# How to play a DVD of a different region without changing the RC?



## NucleusKore (Apr 5, 2008)

If you get Video DVDs of a different regions, you will be prompted to change the region on your DVD drive each time. After five changes, the drive gets locked on to the last region. 

This can be bypassed WITHOUT flashing the ROM of the DVD drive, by using VLC player.

Open VLC Player.
Pop in the DVD, if prompted to change the region don't do it.
In VLC player click on File->Open Disc and wait 

It may take a minute but it WILL OPEN and play smoothly without you having to change the region code. If you get a black screen instead of video, with the DVD in the drive, close and reopen VLC player and try playing again.


----------



## hsr (Apr 6, 2008)

no need for all these. just pop the dvd in your drive, copy all files and just open it. or just make an image via alcohol and mount, you can change the region code of th Vdrive of alcohol unlimited times. if you don't even wanna do this, get a dvd player from your neighbour or any one, plug it in and watch the movie....


----------



## NucleusKore (Apr 6, 2008)

You are sadly mistaken



hari_sanker_r said:


> no need for all these. just pop the dvd in your drive, copy all files and just open it.



If the DVD is encrypted you cannot do that.



hari_sanker_r said:


> or just make an image via alcohol and mount, you can change the region code of th Vdrive of alcohol unlimited times.
______
▸ Exercise details: Write the next part of the forum thread about playing DVDs from another region in VLC, starting right after its final quoted line.

▸ Raw data:
______
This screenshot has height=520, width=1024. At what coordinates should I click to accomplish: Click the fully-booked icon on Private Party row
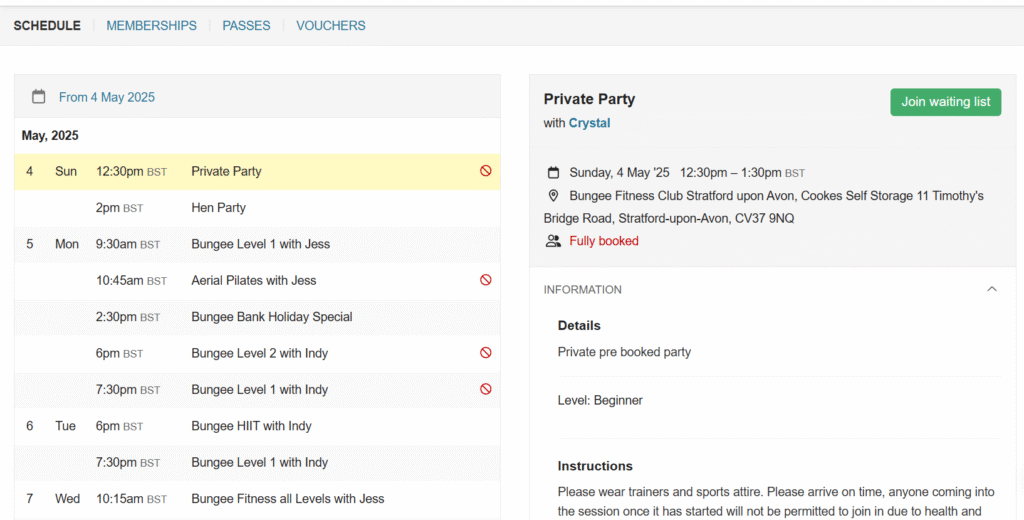[486, 171]
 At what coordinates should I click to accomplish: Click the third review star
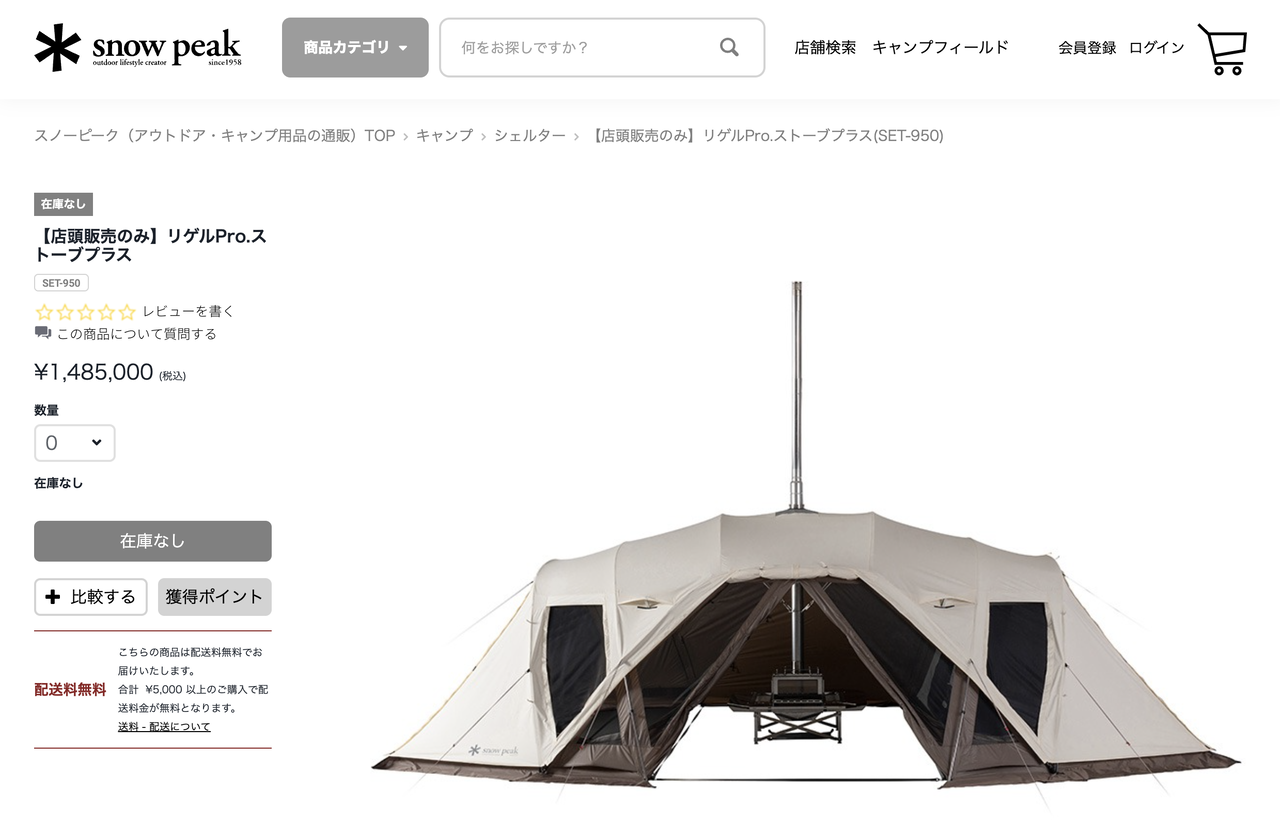pyautogui.click(x=86, y=312)
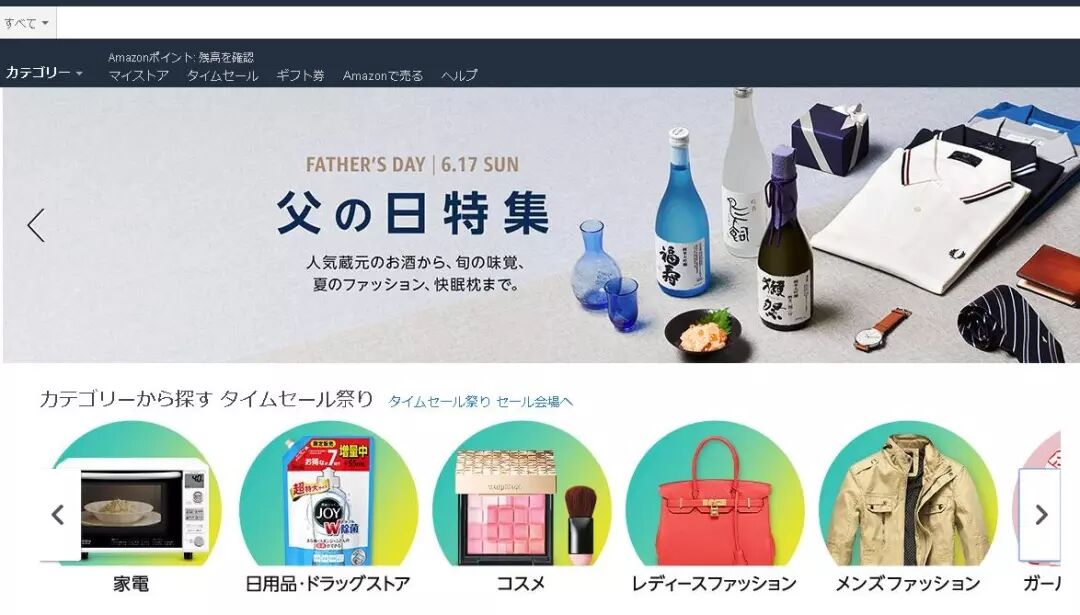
______
▸ Exercise answer:
Alcohol 120% is SHAREWARE



hari_sanker_r said:


> if you don't even wanna do this, get a dvd player from your neighbour or any one, plug it in and watch the movie



And spoil his DVD player by changing the region code 5 times, even standalone DVD players have the same protection, unless they're region free.



hari_sanker_r said:


> ... this thread doesn't mean anything...



Yes you are an intelligent man, it's of no use for clever people like you.


----------



## Abhishek Dwivedi (Apr 6, 2008)

very true NuclesKore


----------



## dOm1naTOr (Apr 6, 2008)

I once used a freeware tool named "DVD region free" and it runs in bg, nd the drive wont show any region related errors.


----------



## gxsaurav (Apr 6, 2008)

DVD region free works fine here too, although I only have the original DVD of lord of the rings


----------



## hsr (Apr 7, 2008)

dOm1naTOr said:


> I once used a freeware tool named "DVD region free" and it runs in bg, nd the drive wont show any region related errors.



Yup it's also working.. wid me.
@N.kore, i ain't an intelligent man, just a minor geek. pls change topic to ripping encrypted dvds and you said cannot copy it, becoz you popped into dvd rw! try in a dvd rom. i hav a total 3 drives, dvd rom rw and cd rw !  use application identifier(or similar tools {i don't hav a source}) to find which protection, then copy it(for a rw) .


----------



## koolbluez (Apr 7, 2008)

I was using AnyDVD though.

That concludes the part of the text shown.